Markets were also eyeing whether or not the United States and Europe pushed ahead with plans for new sanctions on Russia at a NATO meeting in Wales.
Ukrainian President Petro Poroshenko and the main pro-Russian rebel leader said they would both order ceasefires on Friday, provided that an agreement is signed on a new peace plan to end the five-month war in Ukraine’s east.
In Asia, Japan’s Topix .TOPX stalled just short of its January peak. Chart resistance is tough as a break there would take it to levels last seen in July 2008.
Chinese stocks, extended their bull run however, with the CSI300 .CSI300 of the leading Shanghai and Shenzhen A-share listings barrelling to their best in over eight months.
Shorter-dated euro zone debt continued to gain. They rallied hard after the ECB move, pushing the yield gap between U.S. and German two-year debt out to 60 basis points, the fattest premium since May 2007.
Spanish and Italian 10-year yields fell four basis points to 2.13% and 2.33%, respectively, within touching distance of their record lows and just over one percentage point above German Bund yields.
“The main beneficiaries are the peripheral markets and I still think there is scope for spreads to narrow over Bunds, particularly in Spain,” said Nick Stamenkovic, bond strategist at RIA Capital Markets.
Across the Atlantic, data provided fresh evidence that the U.S. economy was on track for sturdy growth in the third quarter. Companies hired workers at a steady clip in August and service sector activity accelerated to 6-1/2-year high.
That lifted yields on 10-year Treasuries by four basis points to 2.453%, further supporting the dollar.
Investors are now keenly waiting for the latest read on the U.S. labour market due later on Friday.

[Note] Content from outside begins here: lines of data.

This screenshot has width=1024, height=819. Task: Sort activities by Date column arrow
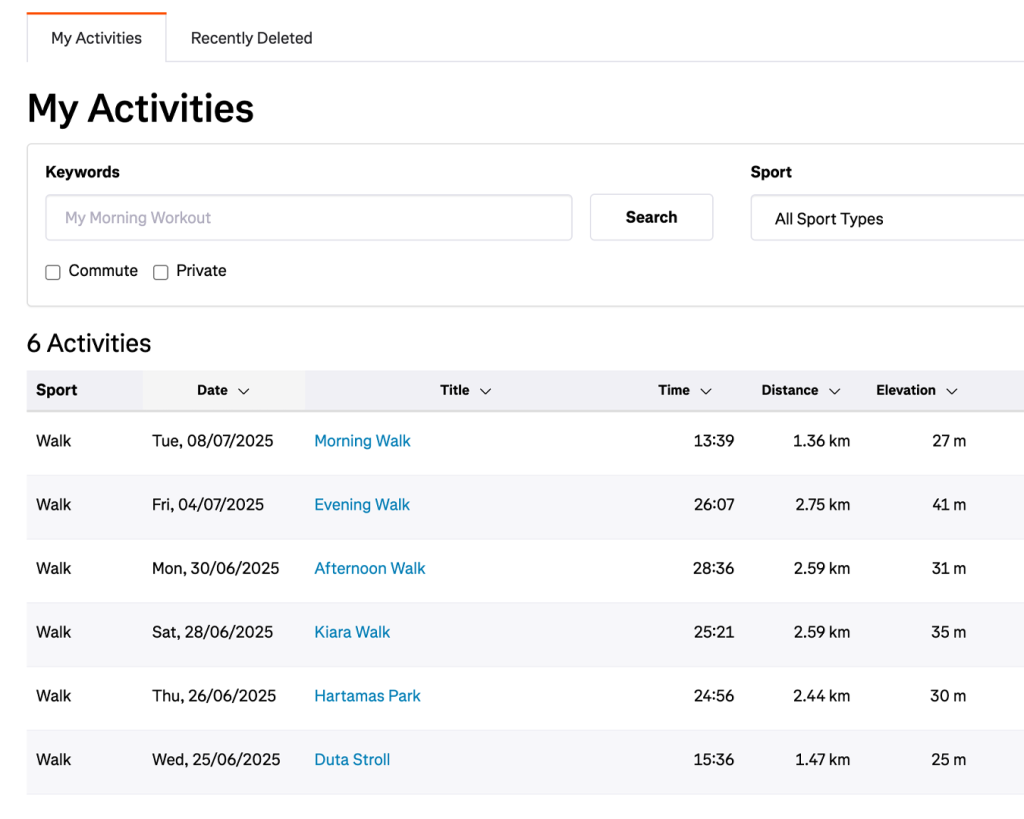pyautogui.click(x=244, y=391)
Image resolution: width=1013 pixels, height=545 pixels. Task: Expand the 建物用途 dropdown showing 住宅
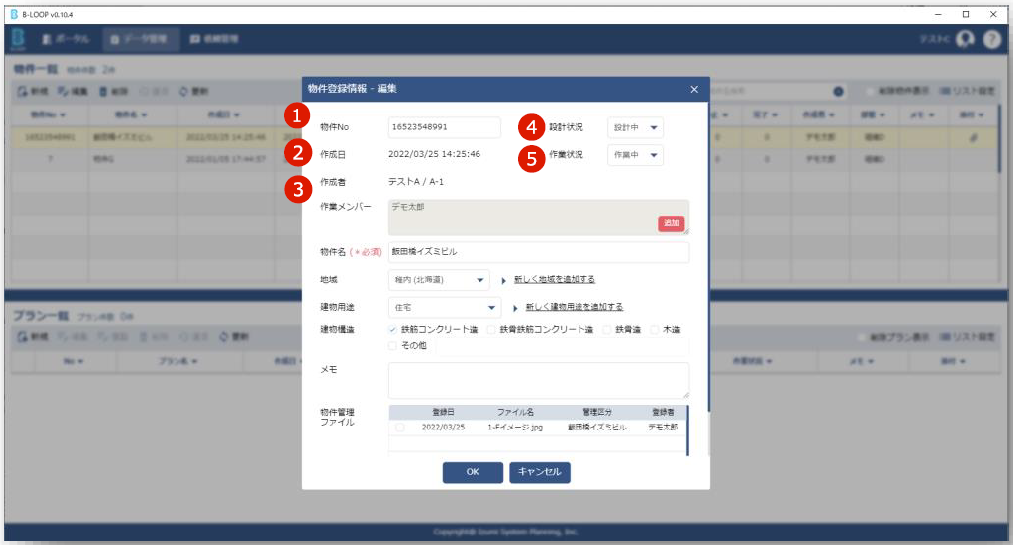pyautogui.click(x=443, y=307)
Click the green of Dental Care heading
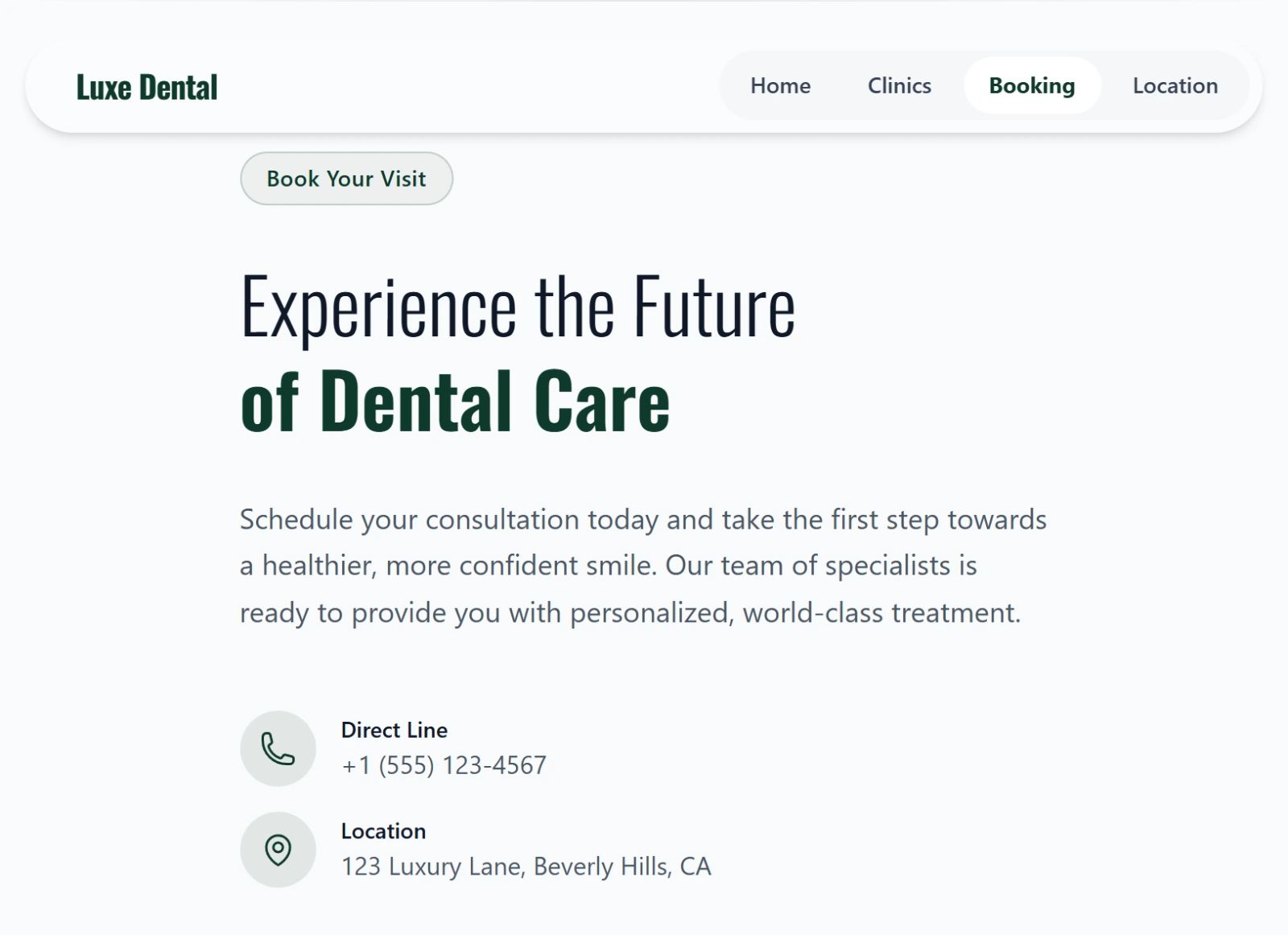The width and height of the screenshot is (1288, 935). click(455, 400)
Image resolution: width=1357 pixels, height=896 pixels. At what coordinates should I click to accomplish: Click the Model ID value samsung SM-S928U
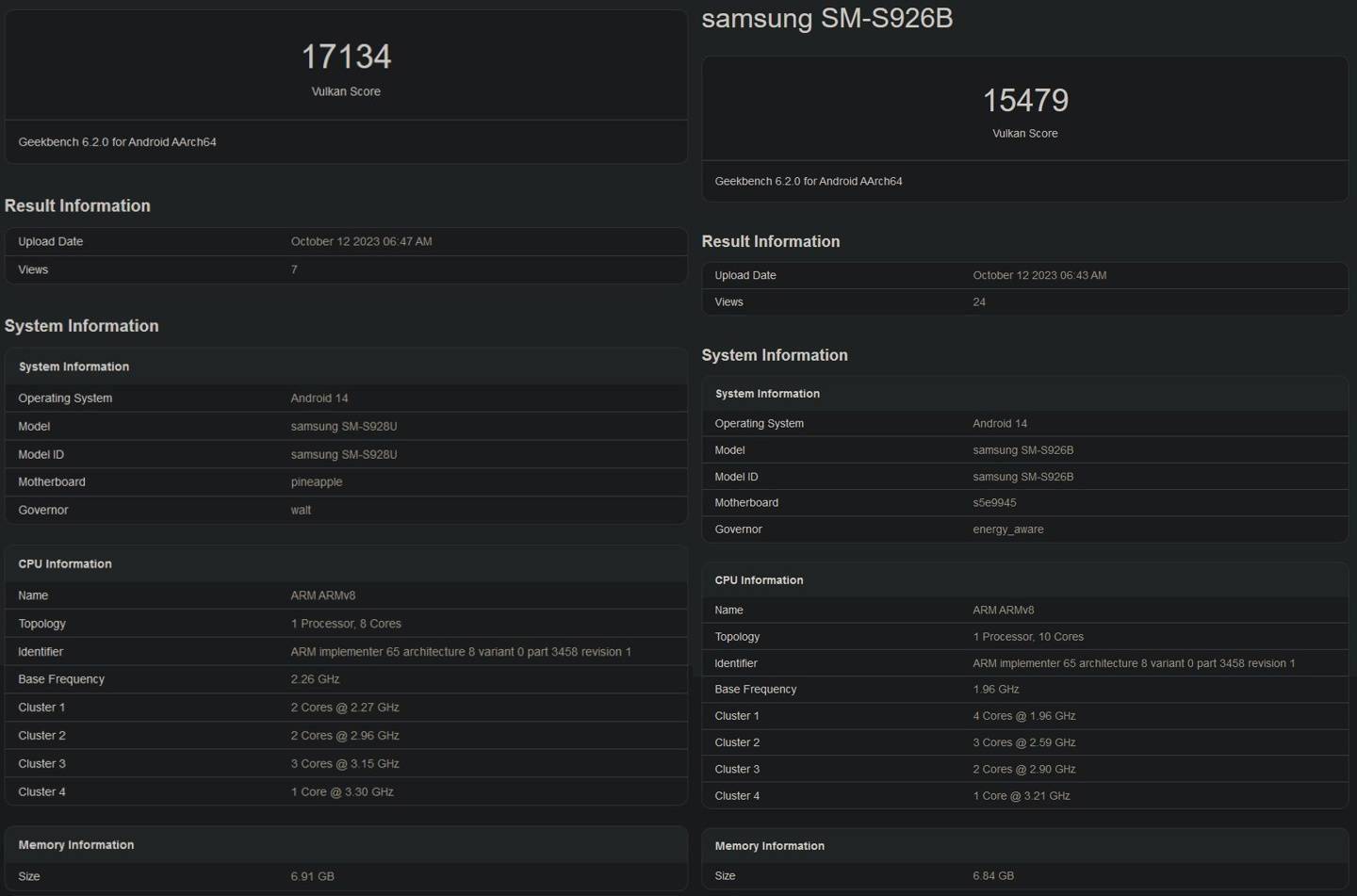(x=344, y=455)
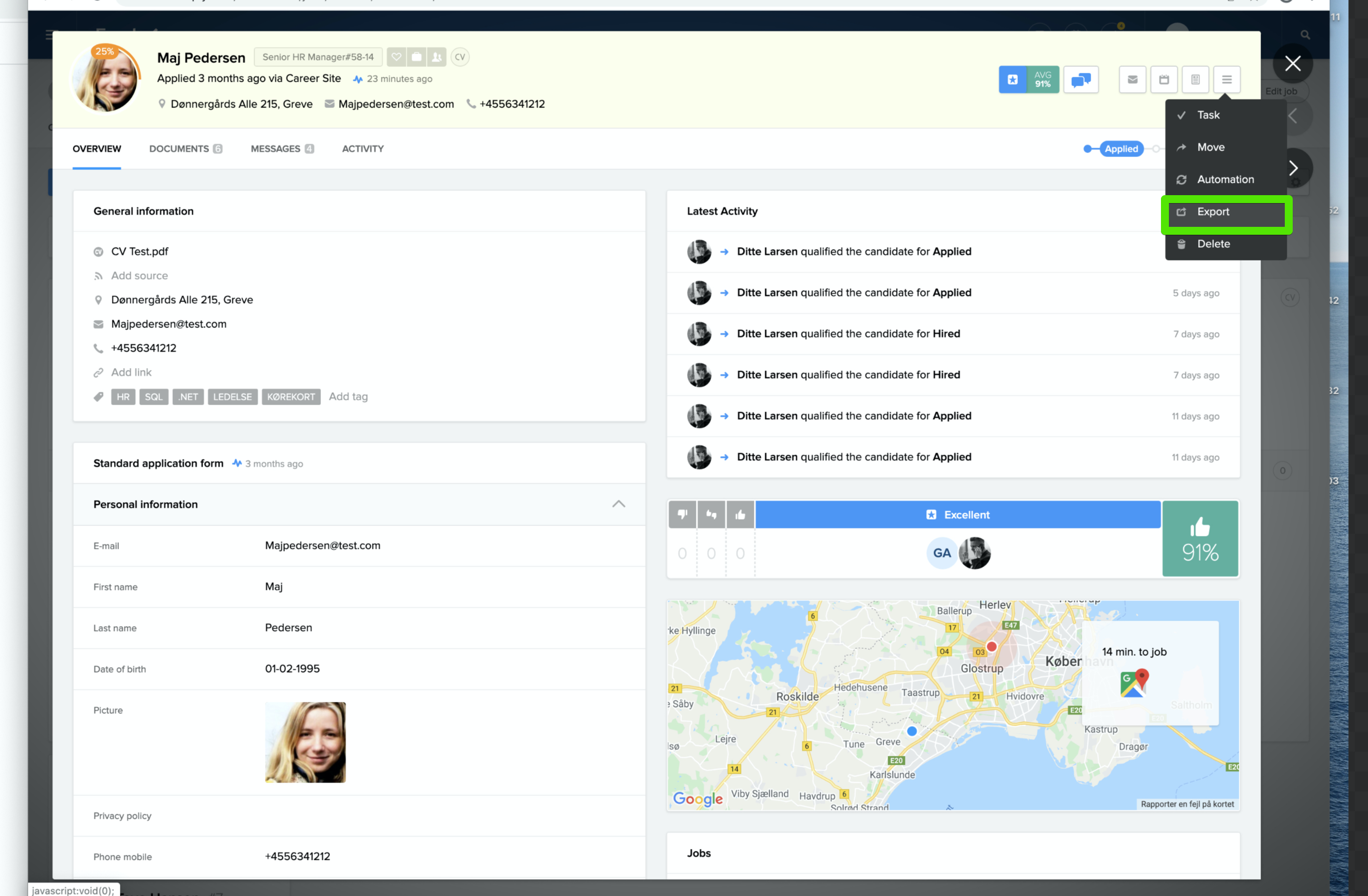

Analysts expect the pace of job creation to have picked up slightly in August, with a rise of 225,000 jobs on non-farm payrolls.
With the U.S. dollar flying, commodities had to cheapen to stay attractive and gold struck a three-month low at $1,256.90 an ounce before clambering back to $1,265.
Brent crude oil LCOc1 was off four cents at $101.79 a barrel after shedding more than a dollar overnight, while U.S. crude CLc1 edged up to $94.71. It was set to be a third weekly drop for oil.